Feb. 14 is the birth date of Nadezhda Krupskaya – Bolshevik revolutionary, educator and library advocate. Although born to a formerly aristocratic family, her family had descended into poverty, which led her to study Marxism. She joined the Russian Social Democratic Labour Party in 1903.
In 1905, Krupskaya became Secretary of the Central Committee of the RSDLP’s Bolshevik wing, which later became the Communist Party of the Soviet Union, after the split in 1917 with the nonrevolutionary Mensheviks.
In the early days of the Soviet Union, Krupskaya took charge of the Adult Education Division of the new educational system, which revolutionized education in the world’s first socialist republic.
In 1924, as a member of the CPSU Central Committee, Krupskaya used her platform to advocate greater gains for women workers and to promote the Soviet educational system. From 1927 to 1939, she served as the country’s Deputy Minister of Education, and she was the Deputy Education Commissar from 1929 to 1939.

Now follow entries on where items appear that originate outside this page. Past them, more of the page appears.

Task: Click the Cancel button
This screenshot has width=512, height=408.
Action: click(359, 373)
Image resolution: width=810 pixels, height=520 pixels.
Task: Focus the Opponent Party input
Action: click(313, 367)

Later in life, Krupskaya turned her attention to the libraries of the Soviet Union. Prior to the revolution, they had been exclusive club-like settings where only the educated and literate were permitted entry. After the revolution, this inequity did not disappear right away.
Krupskaya began a complete overhaul of all libraries in the country, through literacy campaigns and collaboration between libraries to serve the public. This included assessing people’s needs and learning what they wanted to read. Then it involved obtaining books relevant to what was wanted or needed for either studying or reading for pleasure.
Krupskaya revolutionized the practice of training librarians. She opened the first “library seminaries” in the Soviet Union, where practicing librarians taught and trained new librarians in the skills of their profession. This allowed many more people to not only become librarians, but to develop into revolutionary librarians.
To Krupskaya, librarians and educators were the facilitators of the revolution and would be the experts in explaining literature, literacy and writing skills to the people, so they could better understand and preserve the Soviet Union’s socialist values.
Krupskaya met Vladimir Lenin at a Marxist reading group in 1894. They married in 1898, while exiled in Siberia, and remained together until Lenin’s death in 1924.
Nadezhda Krupskaya died in 1939 at the age of 70. She was a dedicated Communist, revolutionary and educator until the end of her life.